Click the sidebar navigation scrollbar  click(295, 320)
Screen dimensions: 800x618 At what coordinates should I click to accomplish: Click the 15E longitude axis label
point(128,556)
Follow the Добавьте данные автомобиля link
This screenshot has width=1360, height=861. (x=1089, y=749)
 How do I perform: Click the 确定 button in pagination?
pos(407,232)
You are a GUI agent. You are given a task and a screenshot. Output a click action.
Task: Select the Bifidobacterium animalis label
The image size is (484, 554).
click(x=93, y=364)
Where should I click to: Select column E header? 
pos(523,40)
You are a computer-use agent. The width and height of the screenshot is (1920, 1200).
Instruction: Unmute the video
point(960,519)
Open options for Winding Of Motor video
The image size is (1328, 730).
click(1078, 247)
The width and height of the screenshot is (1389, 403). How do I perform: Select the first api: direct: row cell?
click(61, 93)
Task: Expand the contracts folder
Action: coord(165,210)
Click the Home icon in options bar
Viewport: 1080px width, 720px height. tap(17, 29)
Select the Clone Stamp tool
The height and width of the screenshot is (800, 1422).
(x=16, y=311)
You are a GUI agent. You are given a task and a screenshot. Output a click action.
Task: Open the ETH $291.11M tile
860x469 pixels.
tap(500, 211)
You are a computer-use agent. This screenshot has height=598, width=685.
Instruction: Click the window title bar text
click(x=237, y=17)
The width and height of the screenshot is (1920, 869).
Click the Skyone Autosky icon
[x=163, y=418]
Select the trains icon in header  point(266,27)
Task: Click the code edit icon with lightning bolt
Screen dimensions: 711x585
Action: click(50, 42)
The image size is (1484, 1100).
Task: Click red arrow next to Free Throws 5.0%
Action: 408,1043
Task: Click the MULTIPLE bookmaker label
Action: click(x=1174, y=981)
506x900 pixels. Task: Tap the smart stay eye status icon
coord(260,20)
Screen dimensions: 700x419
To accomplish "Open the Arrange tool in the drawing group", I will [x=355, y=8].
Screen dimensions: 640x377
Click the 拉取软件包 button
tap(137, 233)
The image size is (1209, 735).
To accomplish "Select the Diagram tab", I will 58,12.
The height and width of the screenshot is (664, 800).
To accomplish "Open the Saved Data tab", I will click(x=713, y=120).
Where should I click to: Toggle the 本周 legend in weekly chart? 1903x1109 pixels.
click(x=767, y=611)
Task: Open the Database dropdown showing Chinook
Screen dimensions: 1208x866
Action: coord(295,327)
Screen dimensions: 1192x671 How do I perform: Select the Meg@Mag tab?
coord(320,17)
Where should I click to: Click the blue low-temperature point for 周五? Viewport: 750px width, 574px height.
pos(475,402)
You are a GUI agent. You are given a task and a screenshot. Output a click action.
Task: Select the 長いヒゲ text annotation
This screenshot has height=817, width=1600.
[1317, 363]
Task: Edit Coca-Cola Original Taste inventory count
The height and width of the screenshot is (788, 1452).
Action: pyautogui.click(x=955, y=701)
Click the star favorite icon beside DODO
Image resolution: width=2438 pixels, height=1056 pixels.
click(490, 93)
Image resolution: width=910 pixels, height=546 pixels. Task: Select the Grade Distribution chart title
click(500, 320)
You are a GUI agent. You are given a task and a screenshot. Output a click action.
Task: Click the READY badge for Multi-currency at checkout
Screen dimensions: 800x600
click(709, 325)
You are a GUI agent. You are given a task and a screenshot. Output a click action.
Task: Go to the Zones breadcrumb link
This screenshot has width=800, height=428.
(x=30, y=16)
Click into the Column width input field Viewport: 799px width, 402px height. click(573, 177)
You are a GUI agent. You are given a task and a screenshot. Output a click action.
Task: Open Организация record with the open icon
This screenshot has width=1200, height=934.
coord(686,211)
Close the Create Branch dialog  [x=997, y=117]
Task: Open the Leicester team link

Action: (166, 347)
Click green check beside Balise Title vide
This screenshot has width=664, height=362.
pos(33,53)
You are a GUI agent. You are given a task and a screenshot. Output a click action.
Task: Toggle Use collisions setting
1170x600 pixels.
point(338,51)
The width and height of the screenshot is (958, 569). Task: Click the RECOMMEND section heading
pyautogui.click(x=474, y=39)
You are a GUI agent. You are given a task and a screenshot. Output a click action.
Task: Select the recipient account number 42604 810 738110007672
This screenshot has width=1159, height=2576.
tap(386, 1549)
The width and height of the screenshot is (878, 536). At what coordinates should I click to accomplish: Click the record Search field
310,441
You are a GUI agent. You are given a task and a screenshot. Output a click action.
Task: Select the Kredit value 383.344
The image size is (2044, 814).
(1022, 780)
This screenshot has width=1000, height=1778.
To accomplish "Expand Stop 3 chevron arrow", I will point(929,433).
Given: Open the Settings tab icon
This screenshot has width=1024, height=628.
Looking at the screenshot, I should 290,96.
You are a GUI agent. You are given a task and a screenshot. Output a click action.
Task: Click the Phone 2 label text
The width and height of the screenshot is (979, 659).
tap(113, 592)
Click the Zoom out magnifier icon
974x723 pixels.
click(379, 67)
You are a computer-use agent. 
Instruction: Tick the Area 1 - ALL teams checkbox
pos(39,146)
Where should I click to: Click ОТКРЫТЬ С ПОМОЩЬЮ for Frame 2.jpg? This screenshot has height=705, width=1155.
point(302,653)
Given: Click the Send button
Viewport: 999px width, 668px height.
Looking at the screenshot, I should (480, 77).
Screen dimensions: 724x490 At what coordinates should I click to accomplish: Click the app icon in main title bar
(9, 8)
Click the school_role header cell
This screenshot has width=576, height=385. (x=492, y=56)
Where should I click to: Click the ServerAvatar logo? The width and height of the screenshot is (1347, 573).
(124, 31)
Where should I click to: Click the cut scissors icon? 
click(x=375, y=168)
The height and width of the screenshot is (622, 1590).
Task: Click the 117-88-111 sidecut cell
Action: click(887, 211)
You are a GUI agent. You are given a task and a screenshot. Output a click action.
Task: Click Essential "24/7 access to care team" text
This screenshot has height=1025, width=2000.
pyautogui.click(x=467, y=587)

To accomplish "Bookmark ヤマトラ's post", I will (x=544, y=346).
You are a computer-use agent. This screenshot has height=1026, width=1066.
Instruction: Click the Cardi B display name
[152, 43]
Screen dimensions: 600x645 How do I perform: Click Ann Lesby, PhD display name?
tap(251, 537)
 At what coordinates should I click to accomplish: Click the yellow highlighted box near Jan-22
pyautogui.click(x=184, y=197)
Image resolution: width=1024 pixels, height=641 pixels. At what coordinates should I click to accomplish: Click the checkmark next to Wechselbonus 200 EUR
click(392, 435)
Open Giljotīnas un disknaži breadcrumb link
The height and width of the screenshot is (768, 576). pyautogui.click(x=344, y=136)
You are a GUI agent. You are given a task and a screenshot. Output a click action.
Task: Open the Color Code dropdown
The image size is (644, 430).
==================================================
## WHAT IS EXPECTED
All lines holding the word "will" must be copied from the data.

## RESPONSE
To accomplish "Open the Arrange tool in the drawing group", I will [x=355, y=8].
To accomplish "Select the Diagram tab", I will 58,12.
To accomplish "Open the Saved Data tab", I will click(x=713, y=120).
To accomplish "Expand Stop 3 chevron arrow", I will point(929,433).
To accomplish "Bookmark ヤマトラ's post", I will (x=544, y=346).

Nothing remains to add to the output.